In an Order dated February 20, 2024, this Court directed Plaintiff Anthony Moore
to pay an initial partial filing fee of at least $1.73 within 21 days, failing which it would be
recommended that this action be dismissed without prejudice for failure to prosecute. (Dkt.
No. 4 (citing Fed. R. Civ. P. 41(b).) That deadline has now passed, and Mr. Moore has not
paid the required initial partial filing fee. Accordingly, this Court now recommends,
consistent with the warning previously given to Mr. Moore, that this action be dismissed
without prejudice under Rule 41(b) for failure to prosecute. See Wewerka v. Roper, 431
F. App’x 517, 517 (8th Cir. 2011) (per curiam) (affirming dismissal without prejudice pursuant to Rule 41(b) following prisoner’s failure to pay initial partial filing fee). The Court notes, however, that Mr. Moore’s decision not to prosecute this matter may be a good outcome for him. As Mr. Moore was advised in the Court’s Order, his Complaint (had he elected to prosecute it) is subject to preservice review under 28 U.S.C. § 1915A, which requires the Court to determine whether the pleading states a claim on which relief may be granted. Mr. Moore’s Complaint does not state a viable claim for relief. Neither of the two agencies of the State of Minnesota named as defendants to this action can be sued under42 U.S.C. § 1983
. See, e.g., Deretich v. Office of Admin. Hearings, State of Minn.,798 F.2d 1147, 1154
(8th Cir. 1986). Mr. Moore could sue individual employees of those agencies under § 1983, but to state a viable claim for relief against those employees, Mr. Moore would have to allege what that specific employee did wrong—and Mr. Moore’s pleading includes no factual allegations directed at a specific individual. See Washington v. Craane, No. 18-CV-1464 (DWF/TNL),2019 WL 2147062
, at *2 (D. Minn. Apr. 18, 2019) (citing Madewell v. Roberts,909 F.2d 1203, 1208
(8th Cir. 1990) (“Liability under § 1983 requires a causal link to, and direct responsibility for, the deprivation of rights.”)). Finally, Mr. Moore’s claim—that the state agencies at issue are treating him differently from other prisoners on account of his status as a sex offender—is simply not viable no matter whom the claim was pleaded against. “Sex offender” is not a protected class under the Constitution. If this action were to be dismissed under § 1915A, Mr. Moore would incur a “strike” pursuant to28 U.S.C. § 1915
(g), with three or more such “strikes” resulting in Mr. Moore
being largely unable to proceed in forma pauperis in federal court for as long as he remains
a prisoner. The Court would also direct that the $350.00 statutory filing fee be withdrawn
by prison officials from Mr. Moore’s trust account whenever funds came available to him,
consistent with § 1915(b)—a financial obligation that would persist for however long it
took Mr. Moore to pay the statutory fee in full. By electing not to prosecute this action, Mr.
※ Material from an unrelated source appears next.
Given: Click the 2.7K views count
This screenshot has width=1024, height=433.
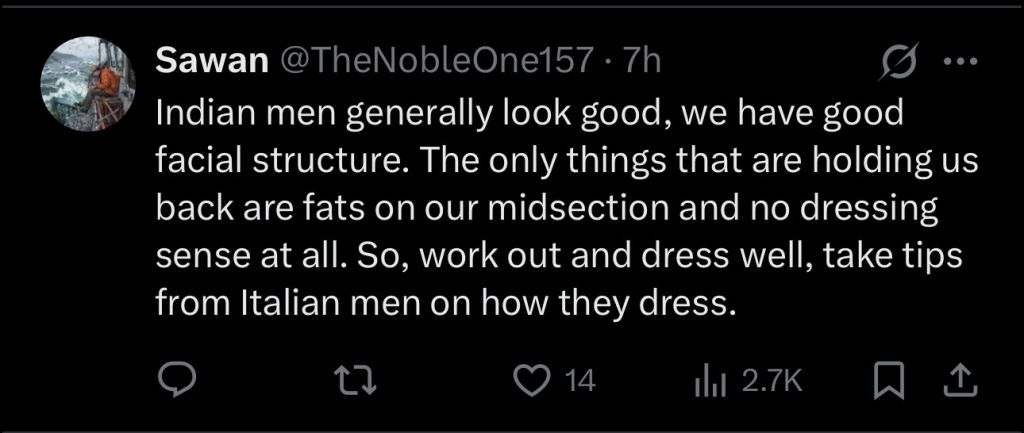Looking at the screenshot, I should point(773,381).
Moore has avoided these outcomes.
Based upon the foregoing, and on all of the files, records, and proceedings herein,
IT IS HEREBY RECOMMENDED that this action be DISMISSED WITHOUT
PREJUDICE under Fed. R. Civ. P. 41(b) for failure to prosecute.
Dated: March 28, 2024 _s/ John F. Docherty________
JOHN F. DOCHERTY
United States Magistrate Judge
NOTICE
Filing Objections: This Report and Recommendation is not an order or judgment of the
District Court and is therefore not appealable directly to the Eighth Circuit Court of
Appeals. Under D. Minn. LR 72.2(b)(1), “[a] party may file and serve specific written
objections to a magistrate judge’s proposed finding and recommendations within 14 days
after being served with a copy” of the Report and Recommendation. A party may respond
to those objections within 14 days after being served a copy of the objections. See D. Minn.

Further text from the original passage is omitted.